For 24 years, she was a heroin addict.
Rock bottom came in 1994.
"I delivered a beautiful baby girl on June 17, after being incarcerated for six days," Cynthia said. "She had no addictions. She died on July 25, 1994, of pneumonia while in foster care.
"I decided that if I wasn't doing what I was doing to get drugs, I would have been at home to care for my own baby, and I have not looked back. I left the prison on Nov. 25, 1994. I have been clean ever since."
Way more than clean. She has rebuilt her life.
Before her baby's death, she had seven other children, the last two also given up to foster care. But now, at 58, she is in contact with all seven.

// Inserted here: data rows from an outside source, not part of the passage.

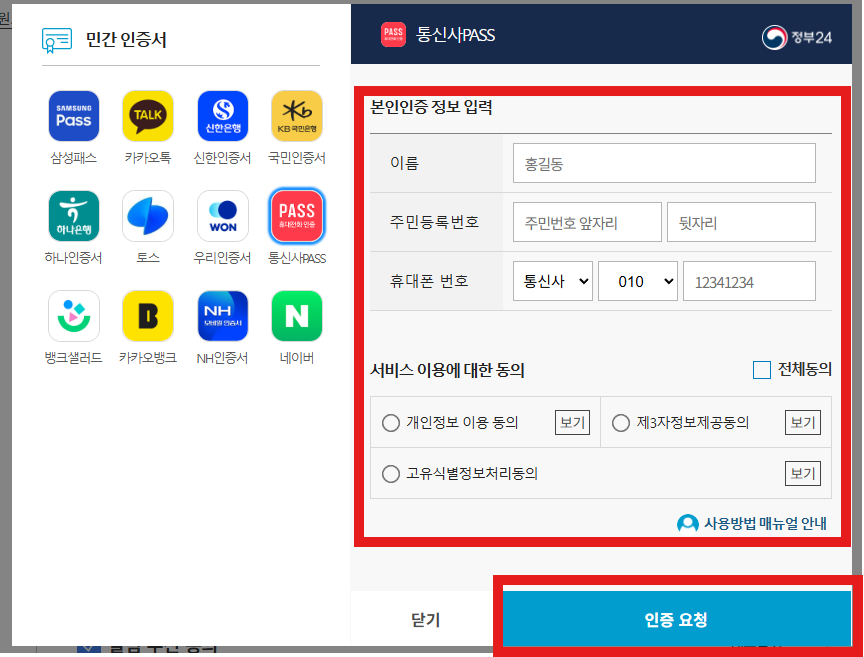Select the 신한인증서 icon
The width and height of the screenshot is (864, 657).
tap(222, 116)
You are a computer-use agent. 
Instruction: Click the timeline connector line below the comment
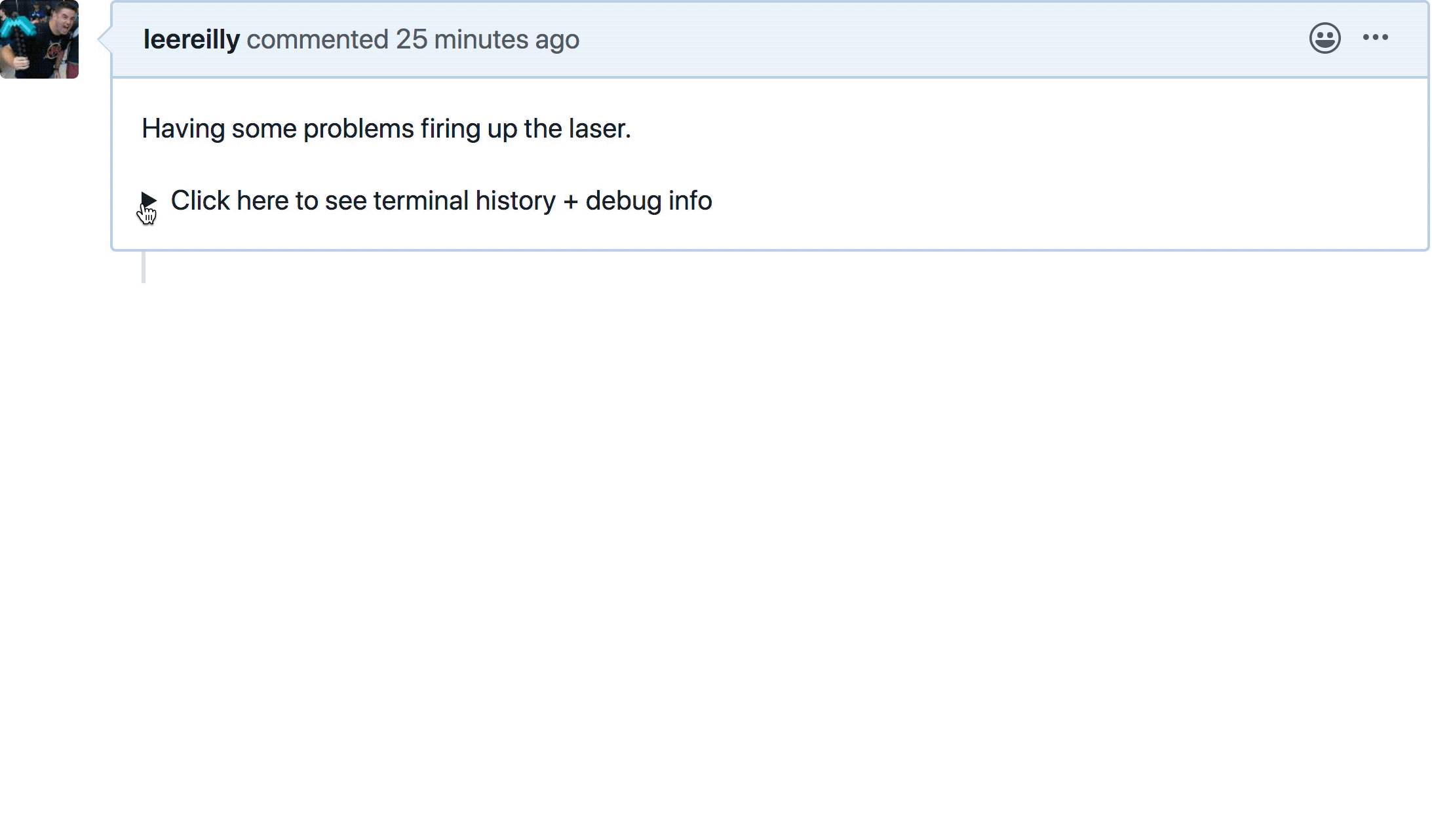coord(144,267)
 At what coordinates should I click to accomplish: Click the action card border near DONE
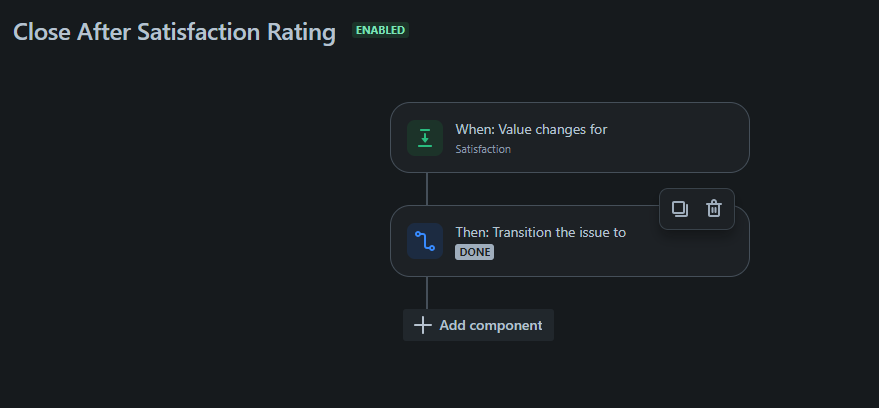point(475,276)
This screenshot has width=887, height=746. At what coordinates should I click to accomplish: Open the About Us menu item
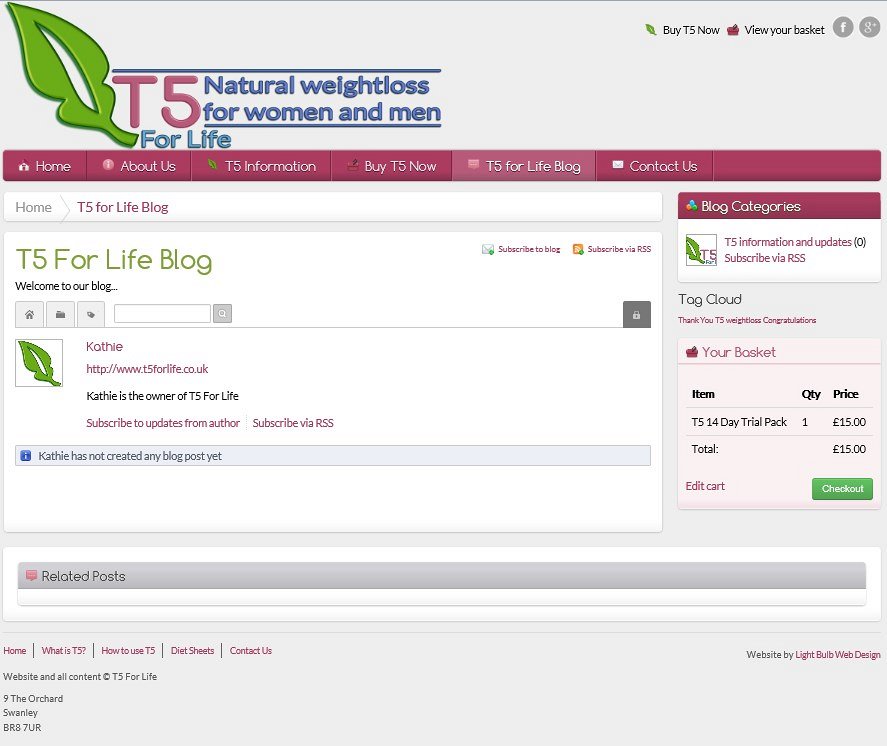(x=139, y=166)
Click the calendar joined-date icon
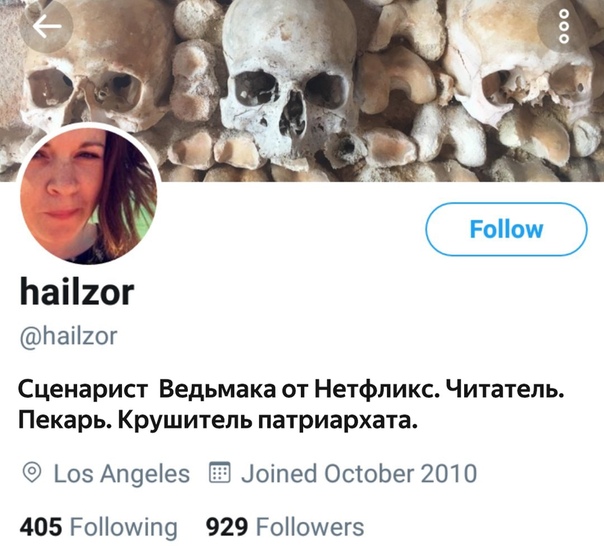This screenshot has width=604, height=560. [x=220, y=472]
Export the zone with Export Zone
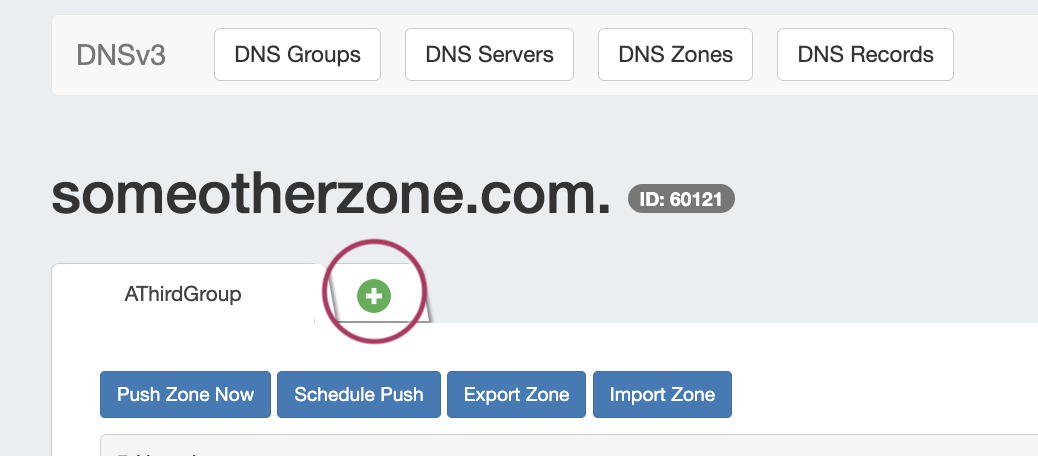1038x456 pixels. [x=516, y=394]
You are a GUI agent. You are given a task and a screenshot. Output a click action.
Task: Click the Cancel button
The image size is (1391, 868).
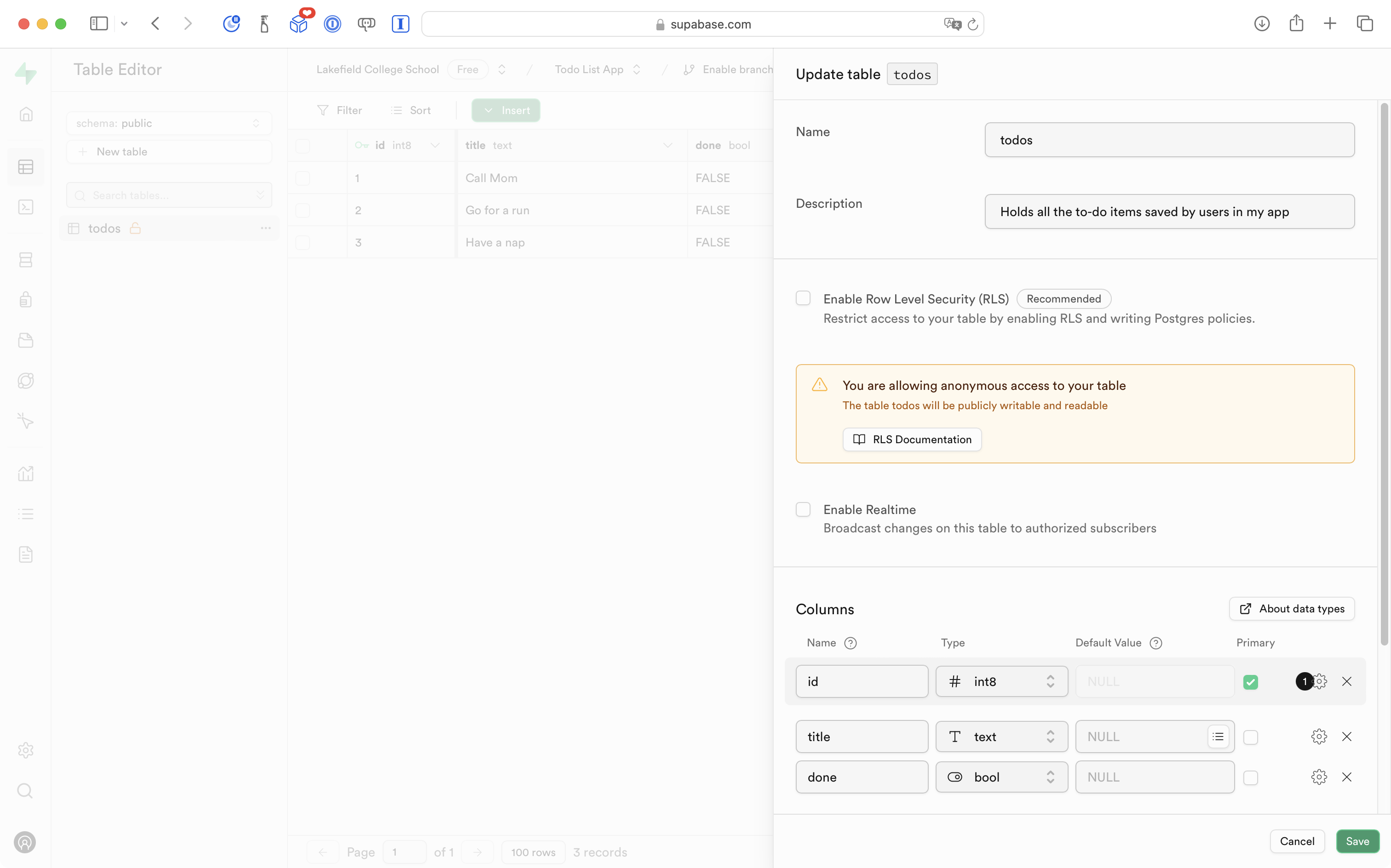click(x=1296, y=841)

"We have a family night at one of our houses once a month," she said. "We just had one on Saturday at my older son's house. He's 38."
Her redemption story gets better still. She went back to school late in life, first to get a degree from Community Learning Center, then Community College of Philadelphia.
And last June, she graduated from Drexel University with a bachelor of science degree. This month she got a job as a counselor.
Cynthia has tried to improve her physical health, as well.
Three years ago, she stood at the finish of the Broad Street Run, and was inspired by the look on the face of her good friend and workout partner, Wanda Ellis-Beaver, as she crossed the line. Cynthia resolved that she would register for and complete the race, now known as the Blue Cross Broad Street Run.
It took until this year to get into the race. She's been working hard to get ready — walking, swimming, working with a personal trainer, and going to an acupuncturist, chiropractor and others to keep healthy and keep moving.
She is dedicating this race to her late mother, Lillie Toney Gripper.
"I promised my mother some years ago that I would make her proud of me," Cynthia said. "My mother is gone now, and has been for 22 years. She did not live to see me overcome the disease of addiction," or all the good things that followed. "She always supported me, and had faith that I would overcome my addiction and succeed.
"I have lost 22 pounds," Cynthia added, "and I am really working hard. I initially intended to power walk the run, but at the rate I am going I think I will end up at least sprinting a little."
She adds, "This one's for you, Mommy. I will finish the race in your honor. I will reach another goal."